• Task to complete: Keep every line in which "letter" occurs and drop the rest of the data.

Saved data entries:
+++

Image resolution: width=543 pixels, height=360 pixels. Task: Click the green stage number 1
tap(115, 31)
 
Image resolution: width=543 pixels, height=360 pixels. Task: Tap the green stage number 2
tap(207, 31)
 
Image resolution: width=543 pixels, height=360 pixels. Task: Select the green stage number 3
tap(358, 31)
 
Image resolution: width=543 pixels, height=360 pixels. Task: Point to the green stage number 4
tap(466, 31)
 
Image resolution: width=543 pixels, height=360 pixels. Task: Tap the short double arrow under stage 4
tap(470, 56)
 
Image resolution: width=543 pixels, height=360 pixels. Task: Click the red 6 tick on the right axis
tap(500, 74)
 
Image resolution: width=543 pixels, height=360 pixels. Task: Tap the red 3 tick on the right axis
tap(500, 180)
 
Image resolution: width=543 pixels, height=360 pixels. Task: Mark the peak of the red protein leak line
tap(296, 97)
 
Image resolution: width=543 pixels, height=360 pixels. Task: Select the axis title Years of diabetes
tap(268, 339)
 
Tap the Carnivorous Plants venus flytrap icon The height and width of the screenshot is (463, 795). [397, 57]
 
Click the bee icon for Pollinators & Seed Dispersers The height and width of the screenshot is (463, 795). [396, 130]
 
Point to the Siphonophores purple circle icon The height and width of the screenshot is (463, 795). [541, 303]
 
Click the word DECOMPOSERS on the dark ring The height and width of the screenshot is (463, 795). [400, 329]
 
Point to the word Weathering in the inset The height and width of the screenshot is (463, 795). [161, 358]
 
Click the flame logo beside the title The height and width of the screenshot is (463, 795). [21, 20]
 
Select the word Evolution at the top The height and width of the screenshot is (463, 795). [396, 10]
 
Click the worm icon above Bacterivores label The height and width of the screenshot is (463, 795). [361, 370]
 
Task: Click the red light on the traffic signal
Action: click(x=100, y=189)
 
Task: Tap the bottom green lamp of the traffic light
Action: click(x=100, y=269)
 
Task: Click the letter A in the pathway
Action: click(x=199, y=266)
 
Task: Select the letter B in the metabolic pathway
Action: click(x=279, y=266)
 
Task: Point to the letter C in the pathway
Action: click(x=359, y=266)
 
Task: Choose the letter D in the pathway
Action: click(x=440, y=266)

+++

• Answer space:
Task: Click the letter A in the pathway
Task: Select the letter B in the metabolic pathway
Task: Point to the letter C in the pathway
Task: Choose the letter D in the pathway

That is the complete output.